++++ 出典抜粋
日大の”9番”には、2年生から主力として活躍する村上陽平選手(4年・仙台育英)が君臨し、1学年上には昨年度の『高校日本代表候補』にも選ばれた万能バックス・石川留依選手(2年・美里)も在籍。
さらに、名門・佐賀工で正スクラムハーフを務めた齋藤史也選手も同級生として加入するなど、今年は激戦区の様相を呈してきています。
果たして前川選手が持ち前のポテンシャルを発揮し、1年目からAチームへ絡む活躍を見せることが出来るか。
非常に楽しみです。
そして今年は彼ら以外にも、
”7人制ラグビー”の神様と評された世界的名手(ワイサレ・セレビ氏/(元フィジー代表)を父に持つワイサレ・ピエール選手(O'dea)、
184cm/127kgという規格外のサイズを誇り、”ビッグマン”として『2018年度第4回TIDキャンプ』にも選出されたPR上猶湧介選手(鹿児島工)、
花園Bシード東京高校の”3番”として花園でも活躍したPR林 真人選手(東京)、
肉弾戦に絶対の強さを誇り、大分東明のフォワードの中心として九州選抜にも選出されたHO冨田大智選手、
伝統校・秋田工を破り2年連続で花園出場を果たした秋田中央”不動の5番”LO武藤幸太郎選手、
今年の岡山県新人大会決勝で王者・玉島を破り優勝を果たすなど、新興勢力として進化を続ける創志学園の主将・FL木下虎一選手、
名門・国学院栃木の副将として”看板フォワード”を支えたFL武 育也選手、
スピードとフィジカルを武器に、国栃へ真っ向勝負を挑んだ佐野日大の大黒柱・LO/No.8佐川奨茉選手、
抜群の突破力と精度の高いキックで、”エース”として大分東明を初の花園へ導いたCTB戸高央太選手ら、
日大が信条とする”ハードワーク”を厭わない名手がズラリと顔を揃えます。
++++++++
日大ラグビーについての出典抜粋では、上猶湧介選手の身長と体重はいくつとされていますか。
++++ 資料一覧
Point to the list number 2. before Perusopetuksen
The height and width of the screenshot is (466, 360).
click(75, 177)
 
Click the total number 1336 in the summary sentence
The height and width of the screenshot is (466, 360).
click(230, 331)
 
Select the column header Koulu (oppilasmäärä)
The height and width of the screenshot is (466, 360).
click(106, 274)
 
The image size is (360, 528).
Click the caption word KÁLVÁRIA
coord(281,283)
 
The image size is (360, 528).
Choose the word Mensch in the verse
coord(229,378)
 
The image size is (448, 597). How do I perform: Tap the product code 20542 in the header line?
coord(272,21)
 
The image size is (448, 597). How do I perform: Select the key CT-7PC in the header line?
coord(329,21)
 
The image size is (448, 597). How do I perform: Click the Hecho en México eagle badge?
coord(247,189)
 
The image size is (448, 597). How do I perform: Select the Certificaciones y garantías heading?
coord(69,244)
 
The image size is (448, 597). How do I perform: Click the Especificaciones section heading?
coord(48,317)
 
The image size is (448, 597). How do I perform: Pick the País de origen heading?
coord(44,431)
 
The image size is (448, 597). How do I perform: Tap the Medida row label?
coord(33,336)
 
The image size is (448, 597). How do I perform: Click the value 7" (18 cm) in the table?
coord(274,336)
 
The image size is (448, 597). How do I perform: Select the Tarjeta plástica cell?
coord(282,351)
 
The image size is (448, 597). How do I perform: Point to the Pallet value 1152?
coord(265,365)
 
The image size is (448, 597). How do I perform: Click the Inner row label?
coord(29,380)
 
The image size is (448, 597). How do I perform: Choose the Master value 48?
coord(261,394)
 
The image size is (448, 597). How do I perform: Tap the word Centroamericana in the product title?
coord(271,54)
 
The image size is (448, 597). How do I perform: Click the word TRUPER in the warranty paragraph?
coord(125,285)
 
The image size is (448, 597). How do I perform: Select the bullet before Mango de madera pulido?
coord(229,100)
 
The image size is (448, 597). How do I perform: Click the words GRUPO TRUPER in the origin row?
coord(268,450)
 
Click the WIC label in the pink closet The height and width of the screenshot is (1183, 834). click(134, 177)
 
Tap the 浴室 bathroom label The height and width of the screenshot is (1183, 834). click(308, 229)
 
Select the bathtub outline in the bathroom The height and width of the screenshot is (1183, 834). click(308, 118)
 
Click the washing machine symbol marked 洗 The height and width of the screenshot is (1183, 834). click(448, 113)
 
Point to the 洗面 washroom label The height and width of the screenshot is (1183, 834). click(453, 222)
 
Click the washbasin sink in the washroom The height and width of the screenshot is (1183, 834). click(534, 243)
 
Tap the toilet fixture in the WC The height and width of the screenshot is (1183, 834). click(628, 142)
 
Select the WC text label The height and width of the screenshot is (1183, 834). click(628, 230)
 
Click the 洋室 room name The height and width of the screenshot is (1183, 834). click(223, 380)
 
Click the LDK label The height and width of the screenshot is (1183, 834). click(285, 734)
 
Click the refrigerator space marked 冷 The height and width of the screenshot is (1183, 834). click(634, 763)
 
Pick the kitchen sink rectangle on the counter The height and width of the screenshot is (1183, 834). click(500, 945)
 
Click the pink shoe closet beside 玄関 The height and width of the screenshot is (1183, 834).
++++++++
## 解答例
身長184cm、体重127kgです。